The most plausible explanation underlying this strange behavior is the appearance, as density increases, of two-phase xenon ([23] and references therein). In contrast, given the xenon critical density, the intrinsic resolution in the gas phase is very good up to pressures in the vicinity of 50 bar. Extrapolating the observed relative resolution in Figure 2 as 1/E to the 136Xe Q-value (Qββ), allows one to predict the intrinsic energy resolution in xenon gas at the region of interest for ββ0ν searches to be δE/E = 3 × 10−3FWHM.

Based on ionization signals only, the above energy resolution reflects an order of magnitude of improvement relative to liquid xenon. For densities less than ρt, the measured energy resolution in Figure 2 matches the prediction based on Fano's theory [24]. The Fano factor F reflects a constraint, for a fixed energy deposited, on the fluctuations in energy partition between excitation and the ionization yield NI. For electrons depositing a fixed energy E, the rms fluctuations σI in the total number of free electrons NI can be expressed as σI=F NI. For pure gaseous xenon (GXe) various measurements [23] show that FGXe = 0.15 ± 0.02. In liquid xenon (LXe), however, the anomalously large fluctuations in the partitioning of energy to ionization produce an anomalous Fano factor of FLXe ~ 20, larger than the one corresponding to xenon gas by about two orders of magnitude.

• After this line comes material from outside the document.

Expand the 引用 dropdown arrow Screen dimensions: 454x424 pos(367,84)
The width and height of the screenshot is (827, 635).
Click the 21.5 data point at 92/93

The EXO Collaboration has demonstrated that a better energy resolution (3.86% FWHM) can be obtained in liquid xenon, combining scintillation and ionization signals, since they are anticorrelated [25, 26]. However, this value is still much larger than the intrinsic resolution of gaseous xenon.

2.7. Electroluminescence

2.7.1. The Gas Proportional Scintillation Chamber

The principle of a Gas Proportional Scintillation Chamber (GPSC) is the following [27]. A GPSC is a chamber filled with a noble gas. An X-ray enters through the chamber window and is absorbed in a region of weak electric field (> 0.8 kV cm−1 bar−1) known as the drift region. The ionization electrons drift under such a field to a region of a moderately high electric field (around 3 kV cm−1 bar−1), the so-called scintillation or EL region. There, each electron is accelerated so that it excites, but does not ionize, the gas atoms/molecules. The excited atoms decay, emitting UV light (the so-called secondary scintillation), which is detected by photosensors. The intensity of the secondary scintillation light is at least two orders of magnitude higher than that of the primary scintillation. However, since the secondary scintillation is produced while the electrons drift, its latency is much longer than that of the primary scintillation, and its rise time is much longer (up to hundreds of μs for ββ0ν events, compared to a few ns). For properly chosen electric field strengths and EL region spatial widths, the number nph of secondary scintillation photons produced by a single primary electron is nearly constant and can reach values of the order of one thousand photons per electron. The average total number, Nt, of secondary scintillation photons produced by an interaction is then Nt = nph · NI (where NI is the number of primary ionization electrons); that is, the photosensor signal amplitude is nearly proportional to E.

What made GPSCs extraordinarily attractive was their improved energy resolution compared with conventional Proportional Chambers (PC). In a PC, the primary electrons are left to drift toward a strong electric field region, usually in the vicinity of a small diameter (typically 25 μm) anode wire. In this region, electrons engage in ionizing collisions that lead to an avalanche with an average multiplication gain M of the order of 103 to 104. If M is not too large, space charge effects can be neglected, and the average number of electrons at the end of the avalanche, Na = M · NI, is also proportional to the energy E of the absorbed radiation. However, for PC detectors, there are fluctuations not only in NI but also in M. For GPSCs, since the gain is achieved through a scintillation process with almost no fluctuations, only fluctuations in NI and in the photosensor need to be considered, and a better energy resolution can be achieved.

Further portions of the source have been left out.